The amendments to PIE propose to take away the rights that currently protect land occupiers.
Farmworkers, small-scale farmers, and residents of informal settlements in the Boland region of the Western Cape joined urban land organisations and activists in rejecting the proposed Prevention of Illegal Eviction and Unlawful Occupation of Land Amendment Bill at a speak-out in Robertson on Friday. The Department of Human Settlements has been conducting hearings around the country, allowing residents to comment on the bill. Elitsha has covered hearings in Cape Town and KuGompo City. Last week, Abahlali baseMjondolo protested against the bill and called on the government to deal with the housing crisis instead.

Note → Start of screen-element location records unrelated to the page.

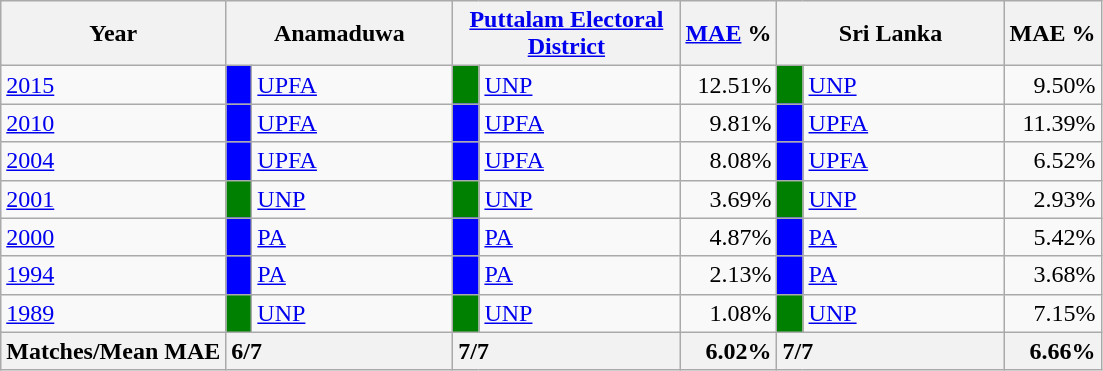
11.39% (1052, 123)
2001 (114, 199)
2.93% (1052, 199)
9.81% (728, 123)
7.15% (1052, 313)
Year (114, 34)
Anamaduwa (340, 34)
1.08% (728, 313)
2004 (114, 161)
8.08% (728, 161)
2000 (114, 237)
1994 (114, 275)
12.51% (728, 85)
Puttalam Electoral District (566, 34)
6.66% (1052, 351)
Sri Lanka (890, 34)
3.68% (1052, 275)
2010 (114, 123)
6.52% (1052, 161)
4.87% (728, 237)
Matches/Mean MAE (114, 351)
6/7 (340, 351)
3.69% (728, 199)
5.42% (1052, 237)
6.02% (728, 351)
1989 (114, 313)
2.13% (728, 275)
2015 (114, 85)
9.50% (1052, 85)
Capture the cell that displays the provided text and extract its (x, y) central coordinate. 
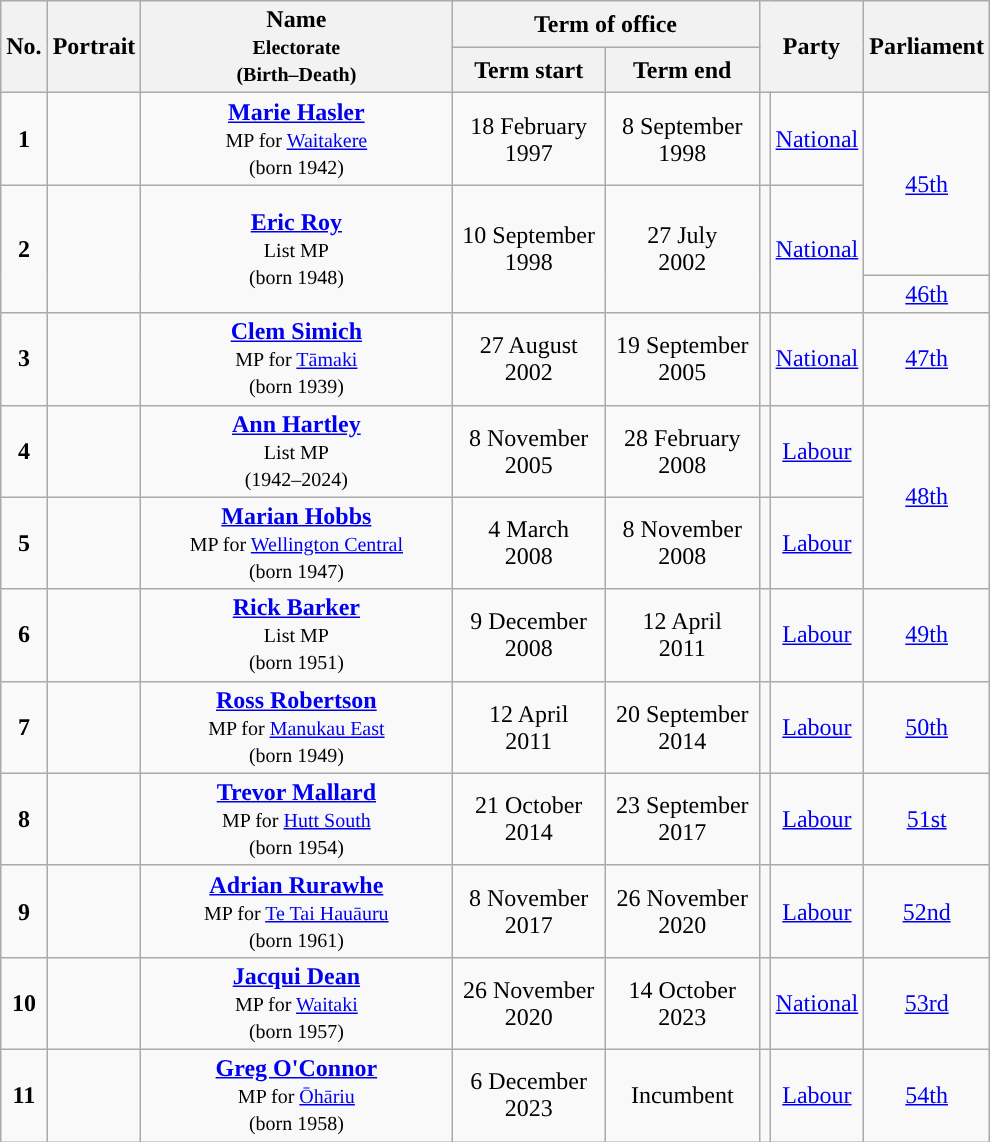
54th (927, 1095)
48th (927, 497)
Marian HobbsMP for Wellington Central(born 1947) (296, 543)
28 February2008 (682, 451)
Term start (529, 70)
8 (24, 819)
8 November2005 (529, 451)
50th (927, 727)
NameElectorate(Birth–Death) (296, 47)
52nd (927, 911)
6 (24, 635)
Trevor MallardMP for Hutt South(born 1954) (296, 819)
18 February1997 (529, 139)
3 (24, 359)
Jacqui DeanMP for Waitaki(born 1957) (296, 1003)
Eric RoyList MP(born 1948) (296, 249)
5 (24, 543)
9 (24, 911)
Clem SimichMP for Tāmaki(born 1939) (296, 359)
45th (927, 184)
Greg O'ConnorMP for Ōhāriu(born 1958) (296, 1095)
Term end (682, 70)
Incumbent (682, 1095)
23 September2017 (682, 819)
8 November2008 (682, 543)
Adrian RurawheMP for Te Tai Hauāuru(born 1961) (296, 911)
Ross RobertsonMP for Manukau East(born 1949) (296, 727)
53rd (927, 1003)
4 (24, 451)
Ann HartleyList MP(1942–2024) (296, 451)
20 September2014 (682, 727)
2 (24, 249)
10 September1998 (529, 249)
4 March2008 (529, 543)
Term of office (606, 24)
7 (24, 727)
21 October2014 (529, 819)
19 September2005 (682, 359)
1 (24, 139)
10 (24, 1003)
6 December2023 (529, 1095)
14 October2023 (682, 1003)
Party (812, 47)
51st (927, 819)
46th (927, 294)
8 November2017 (529, 911)
47th (927, 359)
27 August2002 (529, 359)
Marie HaslerMP for Waitakere(born 1942) (296, 139)
11 (24, 1095)
9 December2008 (529, 635)
No. (24, 47)
Rick BarkerList MP(born 1951) (296, 635)
27 July2002 (682, 249)
49th (927, 635)
8 September1998 (682, 139)
Portrait (94, 47)
Parliament (927, 47)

Organised by the Trust for Community Outreach and Education (TCOE), the participants unanimously rejected the bill, saying that the amendments do not improve the existing bill. They say that the proposed bill takes away the rights they currently have under the current bill, which includes freely organising around land occupation, the requirement that a landowner obtain a court order for an eviction to be carried out, and the right to suitable alternative accommodation.
Boyce Tom from TCOE said that the bills form part of “the new forms of dispossession that are being facilitated by government in the interest of capital”. Tom said that the bill is just another way the law is being used to tighten the government’s grip on the landless. “The current bill affords the occupiers with suitable alternative accommodation, but the proposed bill wants to do away with the suitability part and proposes that any accommodation is suitable,” he said.
Activist lawyer, Nathi Mjenxane from Henk Smith & Associates, said that the amendment goes further than just to criminalise those who organise to occupy land for financial gain, but also those who occupy land for shelter. “This would also criminalise the assembling of people with the purpose of occupying land. The proposed bill also states that the occupiers would have to get the consent of the landowner. We must say no,” he said.
Matheko Mohobo from Spookytown, an informal settlement in Rawsonville, said that the area where she is from was created as a result of evictions.”When elderly women farmworkers were no longer of use to the farmers, they were dumped in the area, and that is how the informal settlement was established,” she said.
“Farmworkers continue to be evicted and people continue to be dumped in the area. The proposed bill is intended to take the small rights that we have under the current bill. It strips us of all the rights that we have and wants to leave us with nothing,” she said.
Small-scale farmer and member of both Mawubuye Land Rights Movement and Rural Women’s Assembly, Elsie Sauls, said that the majority of residents of Nkandla informal settlement were farmworkers evicted from the Ashton area. “For them to put their shacks they need to bribe the Red Ants security guards. If you don’t pay, you get evicted from there as well,” she said.
Sauls told Elitsha that she uses the land near the informal settlement to plant crops as her late father once did. Her father planted and used the land for more than 40 years but when she inquired about the possibility of getting a lease of the land from the municipality, she was told that it is privately owned and they could not provide the name or contact details of the owner. “I have been using the land for more than 25 years but there has never been a board to indicate that the land is private. It is only when I wanted to get a lease that I was told that the land belongs to a private individual,” she said
The groups will make a formal submission before the cutoff date of 16 June and the revised bill is expected to be taken to cabinet in July.